Published: 28 January 2011

Abstract

Background

Nut consumption may reduce the risk of developing type 2 diabetes. The aim of the current study was to measure the acute and second-meal effects of morning almond consumption and determine the contribution of different nut fractions.

Methods

Fourteen impaired glucose tolerant (IGT) adults participated in a randomized, 5-arm, crossover design study where whole almonds (WA), almond butter (AB), defatted almond flour (AF), almond oil (AO) or no almonds (vehicle - V) were incorporated into a 75 g available carbohydrate-matched breakfast meal.
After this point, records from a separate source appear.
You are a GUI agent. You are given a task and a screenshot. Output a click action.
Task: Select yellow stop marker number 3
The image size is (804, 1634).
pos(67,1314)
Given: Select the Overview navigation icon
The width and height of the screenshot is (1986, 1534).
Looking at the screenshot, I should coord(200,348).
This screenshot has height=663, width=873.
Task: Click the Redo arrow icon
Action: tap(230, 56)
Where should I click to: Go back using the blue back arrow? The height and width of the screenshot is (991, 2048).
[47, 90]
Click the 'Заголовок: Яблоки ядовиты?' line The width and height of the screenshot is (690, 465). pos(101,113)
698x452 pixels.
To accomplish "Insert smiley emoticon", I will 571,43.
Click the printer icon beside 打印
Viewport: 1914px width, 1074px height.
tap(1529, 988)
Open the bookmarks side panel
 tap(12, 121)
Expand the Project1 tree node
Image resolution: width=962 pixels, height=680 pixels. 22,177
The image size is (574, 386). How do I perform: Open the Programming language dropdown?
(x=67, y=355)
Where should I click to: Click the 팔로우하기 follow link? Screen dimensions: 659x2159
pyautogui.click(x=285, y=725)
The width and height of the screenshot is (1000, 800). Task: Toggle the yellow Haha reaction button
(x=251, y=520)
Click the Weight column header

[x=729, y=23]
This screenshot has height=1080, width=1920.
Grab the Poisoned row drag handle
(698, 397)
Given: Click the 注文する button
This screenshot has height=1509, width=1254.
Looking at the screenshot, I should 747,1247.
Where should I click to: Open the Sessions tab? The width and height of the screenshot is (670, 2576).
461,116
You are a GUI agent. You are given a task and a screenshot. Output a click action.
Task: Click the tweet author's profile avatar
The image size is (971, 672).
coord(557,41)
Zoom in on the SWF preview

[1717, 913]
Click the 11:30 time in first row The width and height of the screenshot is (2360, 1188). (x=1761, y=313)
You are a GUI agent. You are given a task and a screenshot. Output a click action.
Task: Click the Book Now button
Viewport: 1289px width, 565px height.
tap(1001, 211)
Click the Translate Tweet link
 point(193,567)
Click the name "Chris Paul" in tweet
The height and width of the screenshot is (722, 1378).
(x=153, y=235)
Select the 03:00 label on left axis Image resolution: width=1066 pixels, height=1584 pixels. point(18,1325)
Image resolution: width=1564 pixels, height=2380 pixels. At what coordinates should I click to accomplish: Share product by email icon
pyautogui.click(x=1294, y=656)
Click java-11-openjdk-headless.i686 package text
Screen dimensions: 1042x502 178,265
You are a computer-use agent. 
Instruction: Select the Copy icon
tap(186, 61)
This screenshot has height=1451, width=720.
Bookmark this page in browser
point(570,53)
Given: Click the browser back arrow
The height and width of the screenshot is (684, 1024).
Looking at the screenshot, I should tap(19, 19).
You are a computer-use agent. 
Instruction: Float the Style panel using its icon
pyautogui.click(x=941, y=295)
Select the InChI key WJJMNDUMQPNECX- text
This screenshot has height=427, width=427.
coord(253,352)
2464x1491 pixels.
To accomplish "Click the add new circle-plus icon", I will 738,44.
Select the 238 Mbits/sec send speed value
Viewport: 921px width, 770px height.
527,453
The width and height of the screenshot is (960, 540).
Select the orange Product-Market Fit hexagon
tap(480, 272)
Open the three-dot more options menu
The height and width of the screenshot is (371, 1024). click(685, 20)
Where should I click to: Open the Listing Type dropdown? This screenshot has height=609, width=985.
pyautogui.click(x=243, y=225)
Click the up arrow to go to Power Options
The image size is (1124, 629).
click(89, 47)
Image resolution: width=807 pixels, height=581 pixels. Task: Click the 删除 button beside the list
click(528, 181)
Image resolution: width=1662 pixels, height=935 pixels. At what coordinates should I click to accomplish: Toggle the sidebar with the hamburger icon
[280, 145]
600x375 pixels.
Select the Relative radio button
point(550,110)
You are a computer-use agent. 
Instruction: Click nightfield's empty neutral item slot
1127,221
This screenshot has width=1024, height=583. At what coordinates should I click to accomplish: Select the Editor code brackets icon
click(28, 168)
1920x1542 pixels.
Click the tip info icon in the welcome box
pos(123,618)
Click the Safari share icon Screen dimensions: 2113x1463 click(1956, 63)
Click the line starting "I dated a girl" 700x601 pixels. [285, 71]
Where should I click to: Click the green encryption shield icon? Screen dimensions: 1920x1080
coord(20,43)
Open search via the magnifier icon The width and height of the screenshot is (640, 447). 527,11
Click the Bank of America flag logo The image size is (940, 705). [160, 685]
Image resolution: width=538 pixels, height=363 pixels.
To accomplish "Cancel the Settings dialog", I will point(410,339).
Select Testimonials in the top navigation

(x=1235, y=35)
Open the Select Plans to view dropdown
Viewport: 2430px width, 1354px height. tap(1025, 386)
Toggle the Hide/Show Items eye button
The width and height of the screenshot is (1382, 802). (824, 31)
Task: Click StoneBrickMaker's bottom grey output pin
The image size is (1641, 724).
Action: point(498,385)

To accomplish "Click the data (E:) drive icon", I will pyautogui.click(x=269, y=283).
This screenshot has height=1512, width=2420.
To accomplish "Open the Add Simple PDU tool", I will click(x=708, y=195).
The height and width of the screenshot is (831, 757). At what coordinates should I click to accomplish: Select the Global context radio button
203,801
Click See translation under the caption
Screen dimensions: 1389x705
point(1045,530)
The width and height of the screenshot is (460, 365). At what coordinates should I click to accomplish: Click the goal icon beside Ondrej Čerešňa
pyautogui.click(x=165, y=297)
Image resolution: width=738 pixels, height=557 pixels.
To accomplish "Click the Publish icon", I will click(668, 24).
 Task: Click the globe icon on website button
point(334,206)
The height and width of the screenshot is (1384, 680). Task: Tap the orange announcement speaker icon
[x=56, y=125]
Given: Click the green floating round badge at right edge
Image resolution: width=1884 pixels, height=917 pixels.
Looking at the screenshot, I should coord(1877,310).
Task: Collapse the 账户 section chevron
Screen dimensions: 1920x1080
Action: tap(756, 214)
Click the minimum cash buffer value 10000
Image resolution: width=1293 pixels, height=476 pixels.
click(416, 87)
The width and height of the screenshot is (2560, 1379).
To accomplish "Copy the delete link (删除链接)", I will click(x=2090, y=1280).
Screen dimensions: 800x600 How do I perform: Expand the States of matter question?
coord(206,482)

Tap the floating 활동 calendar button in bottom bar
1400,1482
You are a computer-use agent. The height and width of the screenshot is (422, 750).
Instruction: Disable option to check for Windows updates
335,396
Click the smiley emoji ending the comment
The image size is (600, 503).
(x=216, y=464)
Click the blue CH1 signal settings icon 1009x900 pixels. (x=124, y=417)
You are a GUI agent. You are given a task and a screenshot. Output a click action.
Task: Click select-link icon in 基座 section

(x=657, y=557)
Postprandial concentrations of blood glucose, insulin, non-esterified free fatty acids (NEFA), glucagon-like peptide-1 (GLP-1) and appetitive sensations were assessed after treatment breakfasts and a standard lunch.

Results

WA significantly attenuated second-meal and daylong blood glucose incremental area under the curve (AUCI) and provided the greatest daylong feeling of fullness. AB and AO decreased blood glucose AUCI in the morning period and daylong blood glucose AUCI was attenuated with AO. WA and AO elicited a greater second-meal insulin response, particularly in the early postprandial phase, and concurrently suppressed the second-meal NEFA response. GLP-1 concentrations did not vary significantly between treatments.

Conclusions

Inclusion of almonds in the breakfast meal decreased blood glucose concentrations and increased satiety both acutely and after a second-meal in adults with IGT. The lipid component of almonds is likely responsible for the immediate post-ingestive response, although it cannot explain the differential second-meal response to AB versus WA and AO.